Chenxiao Ma | September 28, 2020
If you are trying to kill me, I'll kill you.
That's why Owen killed Danny, Abby killed Jesse, Tommy killed Manny, Yara killed Issac, Lev killed his mother, and Ellie killed Alice. The little interactions with Alice were very well designed and made me fall in love with her but I can't blame Ellie. Evolutionary instincts take over just like the fungi take over an infected. Self-defense. Justified.
If you kill my dad, I'll kill you.
That's why Abby killed Joel and why Ellie set out to kill Abby. Revenge and justice, an eye for an eye. Fine.

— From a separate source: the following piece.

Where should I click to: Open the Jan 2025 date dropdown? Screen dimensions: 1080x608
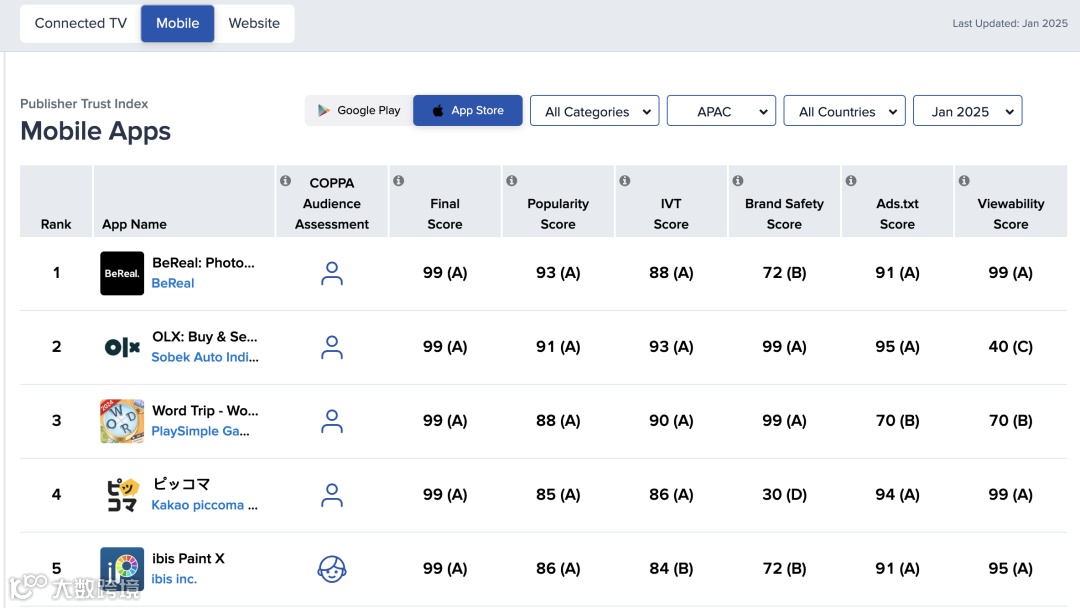pyautogui.click(x=968, y=112)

But I'll kill your friends too? I'll chase Nora to find out you are at the aquarium and then kill her? I'll torture Mel and Owen and then kill them? I'll leave Jesse to go find Tommy on his own and threaten to never help him again if he doesn't come with me to look for you? Oh and then a year later I would leave my whole family and hunt for you all over again just because Tommy mentioned a lead for you and got under my skin?
These choices are just not what I would have made if I were in Ellie's position. Eventually I even got tired of killing the NPCs and had to lower the difficulty just so that I can avoid combat and run to the next checkpoint. That was the only choice I was allowed to make, hacking the gameplay. When I watched Ellie go back to the farm only to find out Dina had left, I just couldn't help but feel that's what she deserved.

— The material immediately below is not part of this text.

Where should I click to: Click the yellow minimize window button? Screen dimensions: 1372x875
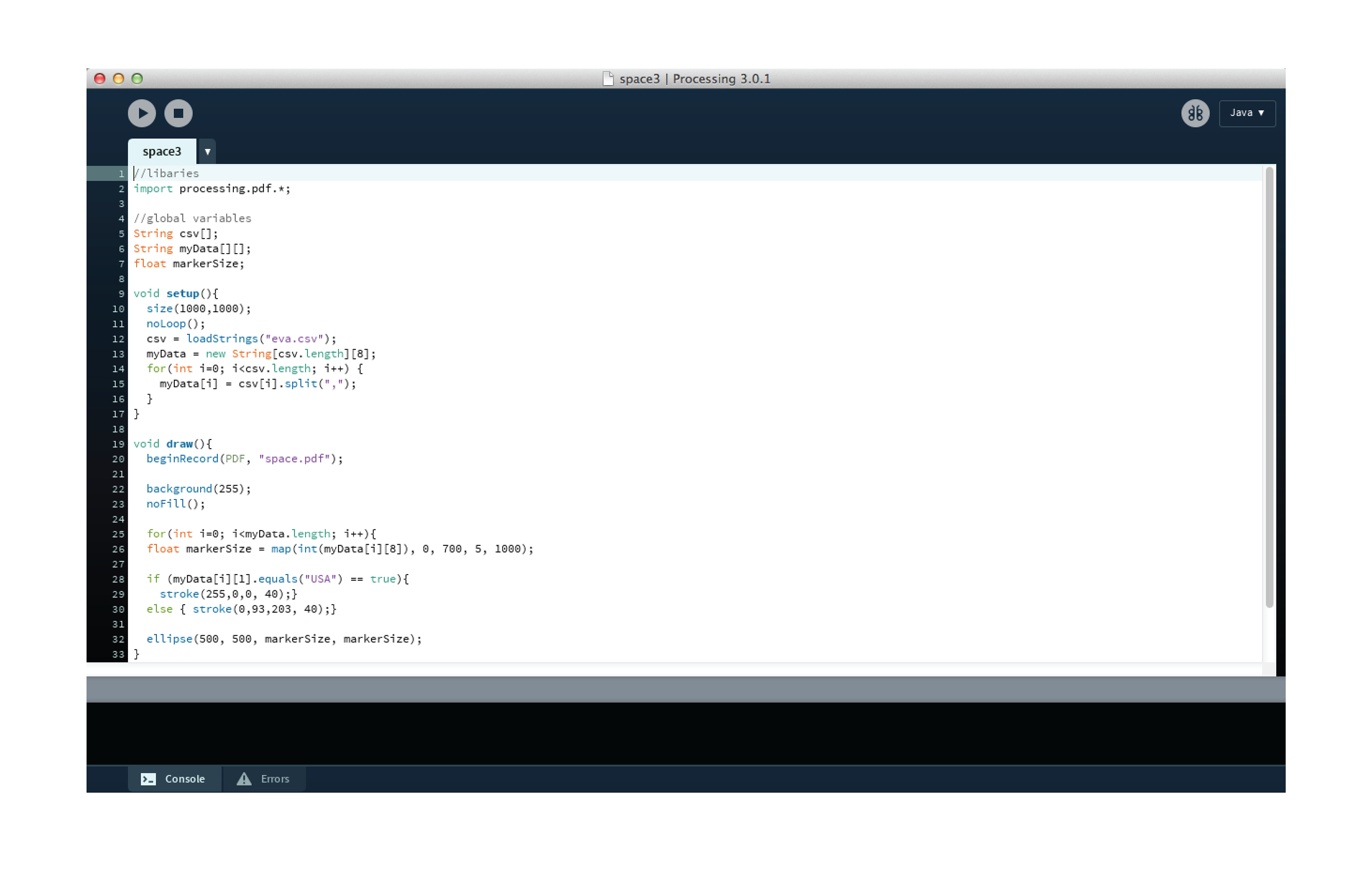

Maybe that's intended. Maybe the game is designed to make you hate Abby first and then empathize with her later (although I never hated her that much because she obviously had a reason for killing Joel and I would be more eager to ask her about that than killing her blankly,) but Abby's plot is not convincing either. She left Mel and Owen and set out to kill half a village of Scars and all her old soldier friends just to help Lev and Yara. Why? Because they saved her life. Hello? Joel saved her life too! How come he had to be tortured to death? Repeatedly Lev and Yara asked Abby why she helped them and repeatedly she couldn't answer. Mel thought Abby was doing that to seduce Owen, maybe that WAS her motivation because it just doesn't make sense otherwise.
What makes it okay for someone to taking another's life? I guess that's the central question the game is trying to explore. This extreme form of violence is justified when used against someone posing an immediate danger, but what if it doesn't stop there? Could it be justified by survival? How about religion? How about finding a cure for humanity? Or could it be justified by rough justice? There is, of course, no right answer, but I would have loved to answer them for myself.